Priests causing a racquet: Clerical tennis tournament comes to Nebraska
LINCOLN, NEBRASKA: According to the Gospel of Matthew, “The Son of Man did not come to be served, but to serve.” This June, priests will gather in Lincoln, Neb., to “serve” their fellow brothers with their tennis skills.
The International Tennis Championship for Priests will be held June 28-30, gathering clerics and seminarians for exercise, friendly competition, and fraternity.
The event this year is organized by Father Brian Connor, pastor of North American Martyrs parish in Lincoln, and will include about 40 priests from around the world.
“I’m happy to do this for the priests and for the sport, both of which I love very much,” Connor told CNA. “It’s a chance to compete, burn some calories, and enjoy friendship with other people,” he added.
The tournament began in Poland in 2012 and occurred again in 2013 and 2018. Connor said the competitions in Poland included options for food and live music, for example an orchestra that played the anthems of the priests’ different nationalities.
With a majority of priests coming from Poland and the Philippines, Connor expressed hope that the tournament’s placement in the United States would spark a greater interest in the participation from clerics in the Americas.
The event has several competitions: open, +45, +55, and +65. The contest will also include doubles and a consolation tournament for the eliminated players. Seminarians, priests, deacons, and bishops are all welcome to participate.
At the event, the contestants will attend daily Mass together at a variety of parishes. The priests will also explore some of eastern Nebraska’s tourist attractions, including the Holy Family Shrine, the Strategic Air Command Museum, Eugene T. Mahoney State Park, and the Henry Doorly Zoo.
Connor has played tennis since he was young, and competed during high school. Since numerous priests have likewise played tennis throughout their childhood, he said the event is an opportunity for nostalgic fun, fitness, and fraternity. Plus, it allows priests to experience new cultures and countries, he said.
“The goal of the tournament is to build a fraternity of the priesthood and to give a goal of practicing and proving yourself, which of course means health, conditioning, [and] your skills in the game,” he said.
Fr. Matthew Eickhoff, pastor of St. Joseph Parish in Benkelman and St. Joseph Parish in Stratton, and Father Thomas MacLean, a chaplain for four state prisons in Nebraska, are two other priests from the Diocese of Lincoln who will once again try their hand at the tournament.
Although neither competed in a tournament until they entered the international event in 2013, both priests grew up playing tennis. Now, they are looking forward to be “playing hard and praying hard.”
Before Eickhoff joined the first competition, he began driving an hour from Omaha to participate in a weekly lesson for six months. In preparation of this upcoming contest, he has continued with a couple review lessons and occasionally plays with the priests from Lincoln.

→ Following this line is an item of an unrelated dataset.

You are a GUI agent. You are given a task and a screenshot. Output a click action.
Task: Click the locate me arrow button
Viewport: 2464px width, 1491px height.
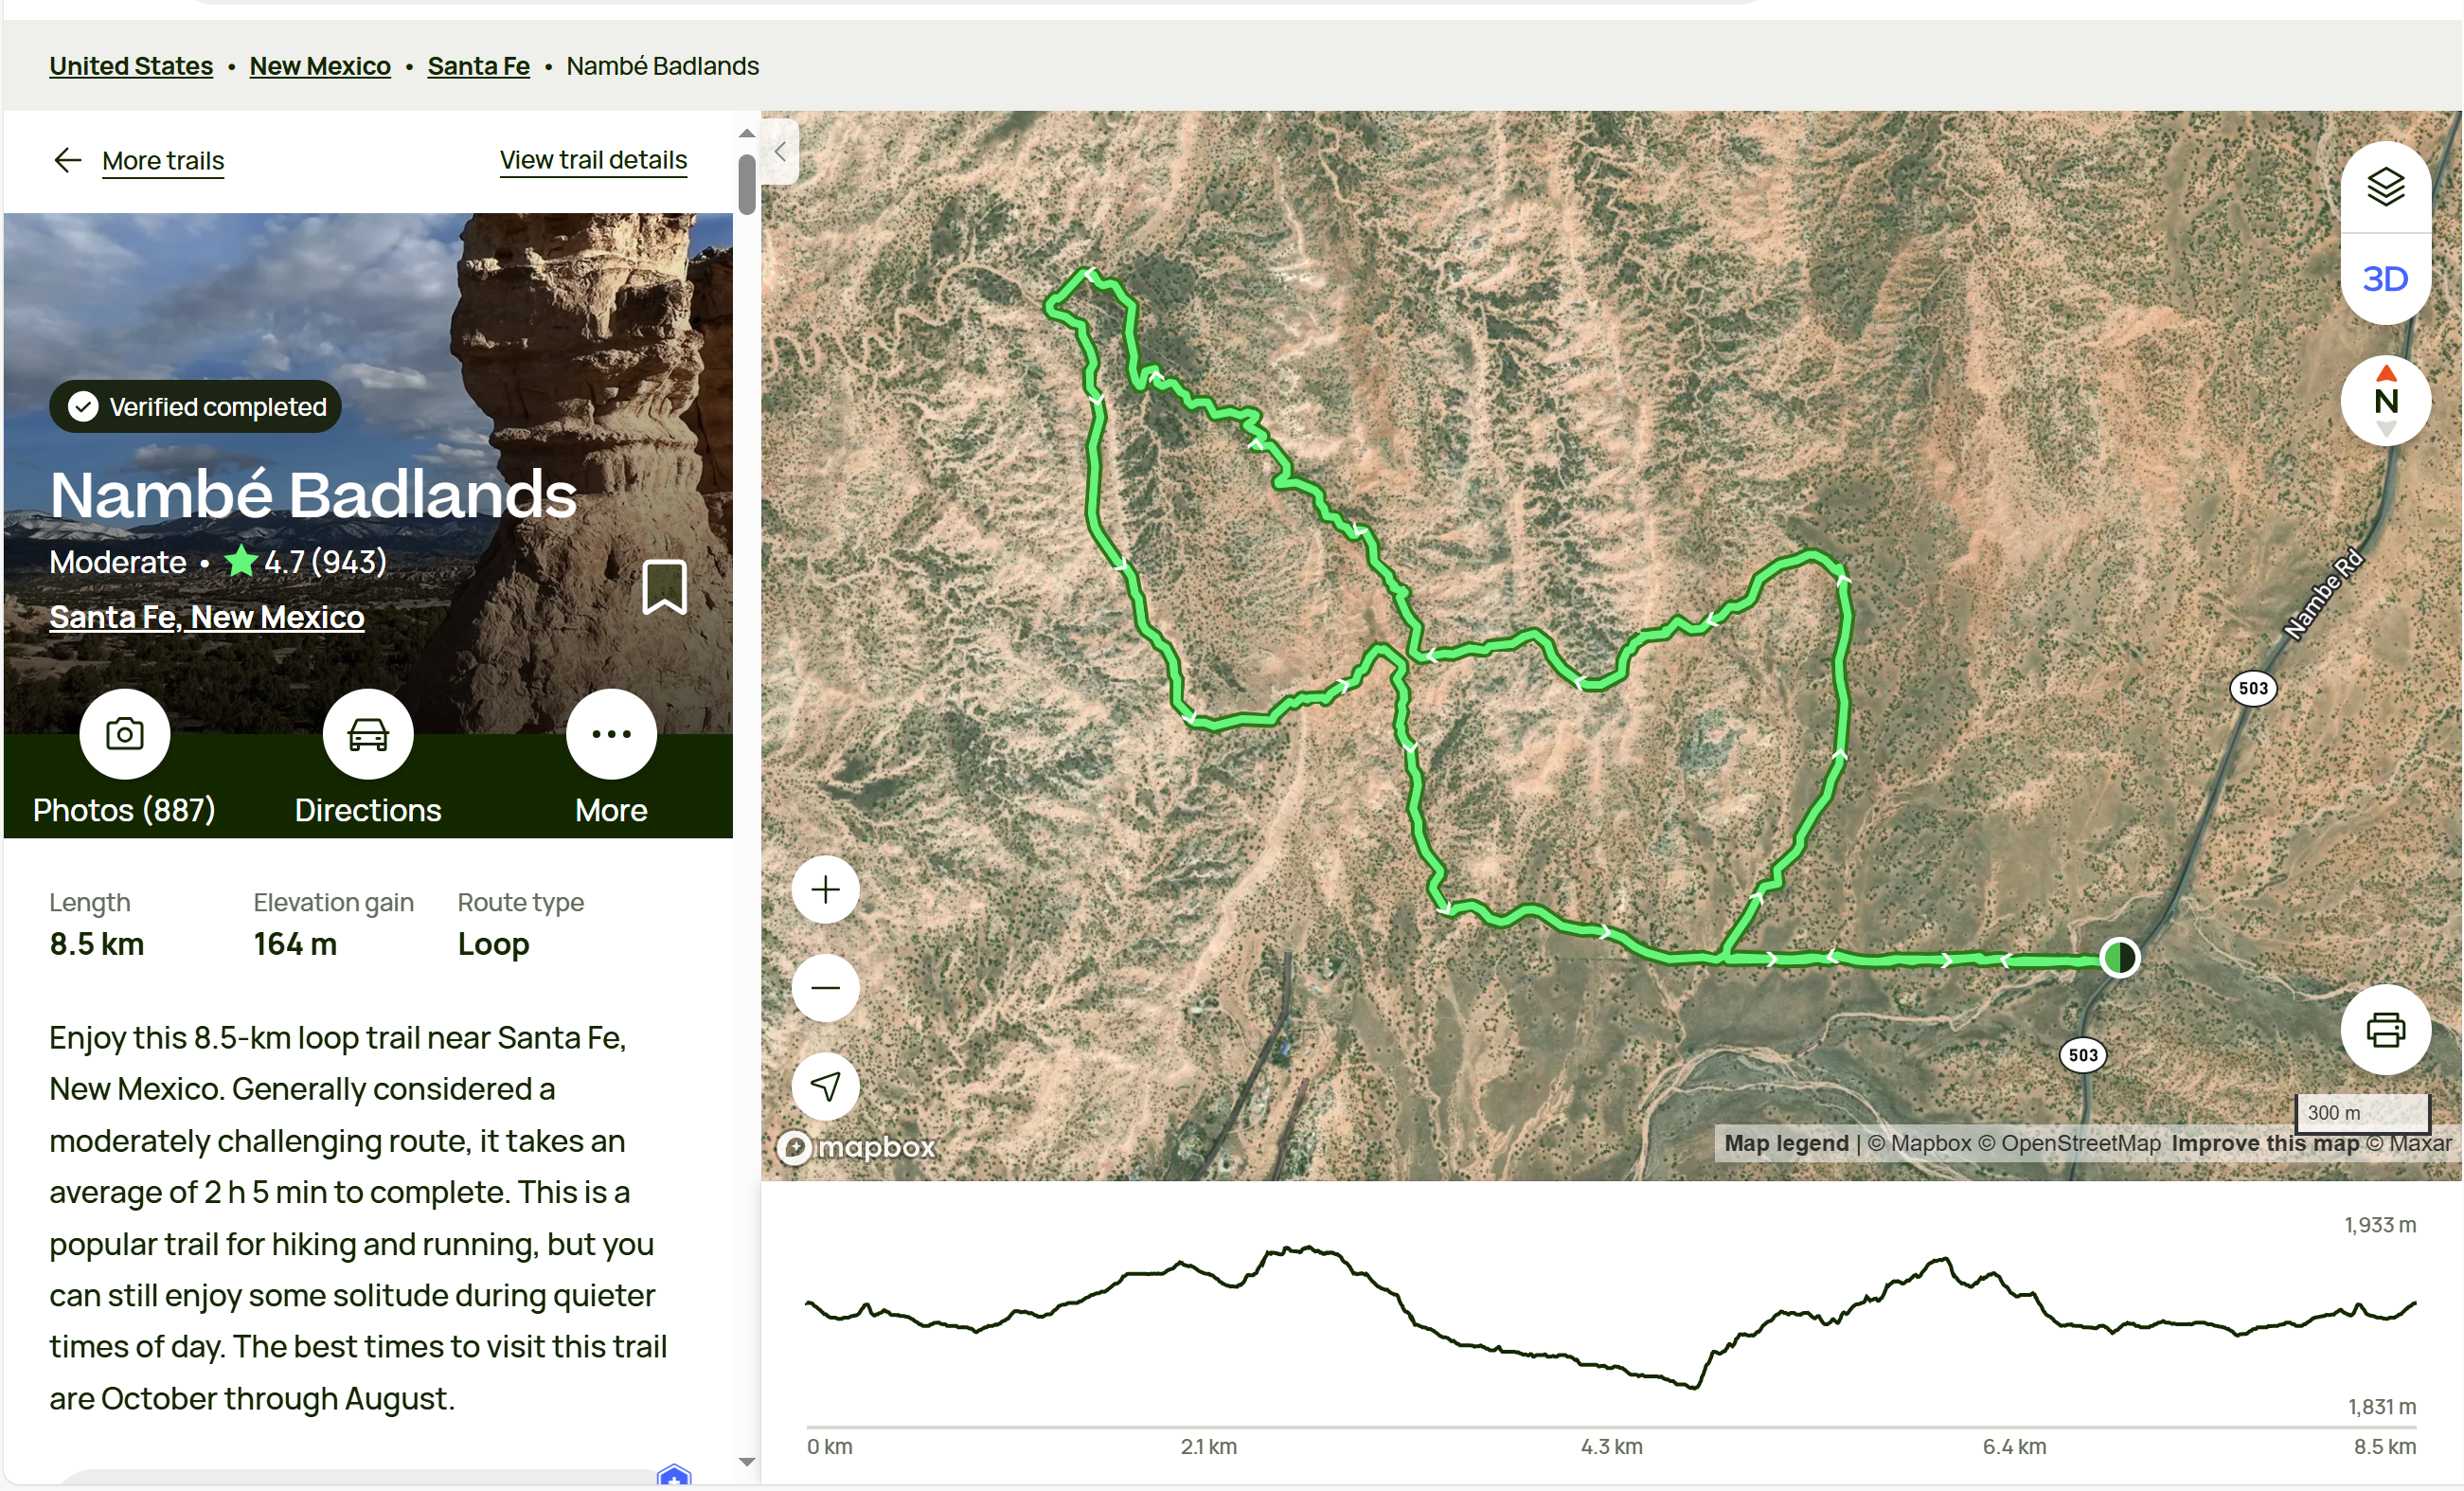pos(825,1086)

“The priesthood is the greatest fraternity on earth,” he said, noting that the event is an excellent opportunity to strengthen this community. He said the friendships develop quickly because of the solidarity of their vocation.
“Generally, we priests enjoy recreating together because we have an appreciation for the challenges each of us face in our priestly ministry on a daily basis, so we know how valuable a break from the work really is and we appreciate being able to refresh our minds, bodies and souls together,” Eickhoff said.
Although he does not get to play tennis as often as he would like, he said tennis and the tournament promotes a well-balanced life: recreational and spiritual.
“Bishop [Glennon] Flavin, who ordained me, encouraged us priests to ‘work hard, pray hard and play hard’ so as to keep a healthy balance of work, prayer and recreation in our lives,” he said. “Tennis continues to be one piece of the puzzle that helps provide balance in my life.”
Similarly, MacLean said the event is an opportunity for fun, but he said it is also a “pretty serious” competition. Having already lost nine pounds from training, he said he is ready to return to the court to redeem himself from last year, when he lost during the first round.
Besides the fierce competition, Maclean said he is looking forward to the spiritual companionship. He said the priests will enjoy more than just court rivalry, but times in Mass and prayer as well. He said the priests have a strong love for tennis but, primarily, the men share a deeper, sacred bond.
“I think spiritually celebrating the sacraments and the Eucharist with our brother priests is a great way to start our day before the competition begins. We are priests first so we are rooted in the sacrifice of our Lord and that’s the bed rock. I guess you could say that tennis is the icing on the cake.”